## Short exercise a
Please render the stretch of the data entries from their start through the line containing "(x=295, y=1114)" as a Markdown table with the columns Row and Line, numbering each row and omitting blank lines.
===== Excerpt provided =====
(Bloomberg) — Canadian media companies are caught in the middle of a standoff between Silicon Valley and Prime Minister Justin Trudeau’s government, with their audiences unable to access news on some of the world’s most popular social media platforms.The government passed a law to try to force Meta Platforms Inc. and Alphabet Inc.’s Google to pay publishers in return for linking to news stories, an attempt to boost an industry that has suffered from massive losses of advertising revenue. The big technology firms are pushing back hard. Meta has blocked all links to news content in Canada on Facebook and Instagram to avoid making payments; Google has threatened to remove news from search results.
But the stalemate is battering entrepreneurial news outlets that relied on Facebook to reach their communities, including small organizations that are sometimes the only providers of local news in rural parts of Canada. It’s a warning of the possible consequences for other governments in the US, UK and elsewhere pursuing similar legislation to aid journalism.
=====
## Short exercise b
Repeat the stretch of the article from "But the stalemate" through "to aid journalism." word for word.
===== Task input =====
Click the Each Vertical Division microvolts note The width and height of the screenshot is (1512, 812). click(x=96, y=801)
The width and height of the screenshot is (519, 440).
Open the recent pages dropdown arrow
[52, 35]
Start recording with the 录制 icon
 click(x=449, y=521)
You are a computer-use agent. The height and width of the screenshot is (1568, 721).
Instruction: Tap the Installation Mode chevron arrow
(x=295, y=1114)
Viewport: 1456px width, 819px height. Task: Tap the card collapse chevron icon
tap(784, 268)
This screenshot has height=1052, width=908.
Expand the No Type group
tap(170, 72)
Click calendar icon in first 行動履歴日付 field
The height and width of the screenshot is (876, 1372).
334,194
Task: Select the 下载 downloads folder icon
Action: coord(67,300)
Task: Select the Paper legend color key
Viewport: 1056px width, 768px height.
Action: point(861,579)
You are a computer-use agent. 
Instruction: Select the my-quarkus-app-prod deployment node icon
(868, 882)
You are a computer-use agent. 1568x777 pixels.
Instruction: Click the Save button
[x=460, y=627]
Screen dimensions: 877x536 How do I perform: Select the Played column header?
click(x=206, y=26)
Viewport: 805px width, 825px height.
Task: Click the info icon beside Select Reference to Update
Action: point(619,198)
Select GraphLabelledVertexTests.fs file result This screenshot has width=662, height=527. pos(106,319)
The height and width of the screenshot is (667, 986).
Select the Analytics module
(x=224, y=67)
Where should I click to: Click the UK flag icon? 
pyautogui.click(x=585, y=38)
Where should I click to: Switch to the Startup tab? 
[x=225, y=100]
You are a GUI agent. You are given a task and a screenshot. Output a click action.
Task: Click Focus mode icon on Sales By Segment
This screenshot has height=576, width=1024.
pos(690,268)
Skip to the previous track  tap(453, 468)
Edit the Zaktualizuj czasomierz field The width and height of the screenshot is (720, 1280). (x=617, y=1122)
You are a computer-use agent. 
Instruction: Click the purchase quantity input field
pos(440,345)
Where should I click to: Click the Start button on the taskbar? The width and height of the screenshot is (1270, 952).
=====
## Complete answer a
| Row | Line |
|---|---|
| 1 | Click the Each Vertical Division microvolts note The width and height of the screenshot is (1512, 812). click(x=96, y=801) |
| 2 | The width and height of the screenshot is (519, 440). |
| 3 | Open the recent pages dropdown arrow |
| 4 | [52, 35] |
| 5 | Start recording with the 录制 icon |
| 6 |  click(x=449, y=521) |
| 7 | You are a computer-use agent. The height and width of the screenshot is (1568, 721). |
| 8 | Instruction: Tap the Installation Mode chevron arrow |
| 9 | (x=295, y=1114) |

## Complete answer b
But the stalemate is battering entrepreneurial news outlets that relied on Facebook to reach their communities, including small organizations that are sometimes the only providers of local news in rural parts of Canada. It’s a warning of the possible consequences for other governments in the US, UK and elsewhere pursuing similar legislation to aid journalism.